Document passage
The 31st/51st Battalion was an infantry battalion of the Australian Army, which served during World War II. Raised for service as part of the Militia in 1943 through the amalgamation of two previously existing battalions, the 31st/51st Battalion undertook garrison duties in Dutch New Guinea in 1943–44 before taking part in the Bougainville Campaign in 1944–45. Following the end of the war, the battalion served in the Pacific overseeing the transfer of Japanese prisoners of war and re-establishing law and order until mid-1946 when it returned to Australia and was disbanded.

==History==

===Formation===
The 31st/51st Battalion was formed on 12 April 1943 at Yatlee, near Cairns, Queensland, by the amalgamation of two previously existing Queensland-based Militia infantry battalions: the 31st and 51st Battalions. Upon establishment, the battalion adopted the territorial title of the "Kennedy/Far North Queensland Regiment", in order to perpetuate the designations of its two predecessor units. Although the battalion officially adopted the brown and yellow rectangular Unit Colour Patch of the 31st Battalion, members of the new battalion that had previously served with the 51st were authorised to wear its brown over light blue circular colour patch. Reinforcements to the unit were allocated the colour patch based upon the territorial area from which they had been recruited.

The amalgamation came about due to a shortage of manpower in the Australian economy which had occurred as a result of an over mobilisation of Australia's military forces in the early years of the war. In an attempt to rectify this situation, the Australian government made the decision to release Militia personnel who had previously been employed in "essential industries" back into the civilian workforce. As a result of this, both the 31st and 51st Battalions, which had large numbers of personnel drawn from the agricultural sector, were well below their authorised establishments, and so it was decided that they would be merged to form a complete battalion.

===Merauke===
Assigned to the 11th Brigade, 4th Division, in May the newly formed battalion undertook amphibious training and intensive physical activities such as route marches around Yorkeys Knob, Queensland, in preparation for deployment overseas. In June–July 1943, under the command of Lieutenant Colonel Geoffrey Brock, the battalion was deployed to Merauke, in Dutch New Guinea as part of Merauke Force. They departed from Cairns on board the TSS Canberra on 20 June, arriving at Thursday Island on 24 June. From there they were transferred to Horn Island before boarding the MV Van de Ljin and arriving at Merauke on 16 July 1943.

Stored records

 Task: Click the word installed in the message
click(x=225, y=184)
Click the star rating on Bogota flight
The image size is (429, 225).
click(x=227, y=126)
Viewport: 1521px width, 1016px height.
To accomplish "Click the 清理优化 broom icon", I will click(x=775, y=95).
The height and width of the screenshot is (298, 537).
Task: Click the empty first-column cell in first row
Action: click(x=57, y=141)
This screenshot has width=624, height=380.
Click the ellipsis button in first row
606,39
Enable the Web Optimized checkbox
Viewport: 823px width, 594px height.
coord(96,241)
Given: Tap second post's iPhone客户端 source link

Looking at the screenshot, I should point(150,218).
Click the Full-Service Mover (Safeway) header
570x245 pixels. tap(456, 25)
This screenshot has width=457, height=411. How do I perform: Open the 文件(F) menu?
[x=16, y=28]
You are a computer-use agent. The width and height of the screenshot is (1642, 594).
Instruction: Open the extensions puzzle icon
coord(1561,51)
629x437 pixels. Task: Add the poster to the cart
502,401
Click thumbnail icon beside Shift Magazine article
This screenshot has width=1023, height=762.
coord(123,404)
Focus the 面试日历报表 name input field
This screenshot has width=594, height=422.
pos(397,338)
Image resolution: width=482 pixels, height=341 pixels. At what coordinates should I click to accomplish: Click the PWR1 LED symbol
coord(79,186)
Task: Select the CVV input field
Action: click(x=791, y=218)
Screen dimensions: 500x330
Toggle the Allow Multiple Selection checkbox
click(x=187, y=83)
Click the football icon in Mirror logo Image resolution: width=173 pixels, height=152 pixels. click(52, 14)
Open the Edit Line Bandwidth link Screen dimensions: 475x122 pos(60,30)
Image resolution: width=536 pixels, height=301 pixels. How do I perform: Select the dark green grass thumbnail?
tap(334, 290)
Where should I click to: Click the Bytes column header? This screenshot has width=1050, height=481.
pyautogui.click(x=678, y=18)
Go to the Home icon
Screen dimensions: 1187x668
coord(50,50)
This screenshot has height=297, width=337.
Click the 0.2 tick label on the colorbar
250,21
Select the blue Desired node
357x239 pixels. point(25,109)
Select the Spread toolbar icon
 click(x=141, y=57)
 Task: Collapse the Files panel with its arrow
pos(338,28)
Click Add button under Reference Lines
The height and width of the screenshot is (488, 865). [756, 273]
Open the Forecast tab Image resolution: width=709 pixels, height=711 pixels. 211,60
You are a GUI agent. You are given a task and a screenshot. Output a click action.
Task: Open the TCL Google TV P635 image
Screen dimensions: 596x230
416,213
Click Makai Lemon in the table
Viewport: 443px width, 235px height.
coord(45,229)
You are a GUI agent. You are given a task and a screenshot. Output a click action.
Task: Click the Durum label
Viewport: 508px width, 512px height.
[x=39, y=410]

Exercise description
In the 31st/51st Battalion history, what ship carried the battalion from Cairns on 20 June?

Exercise solution
The TSS Canberra.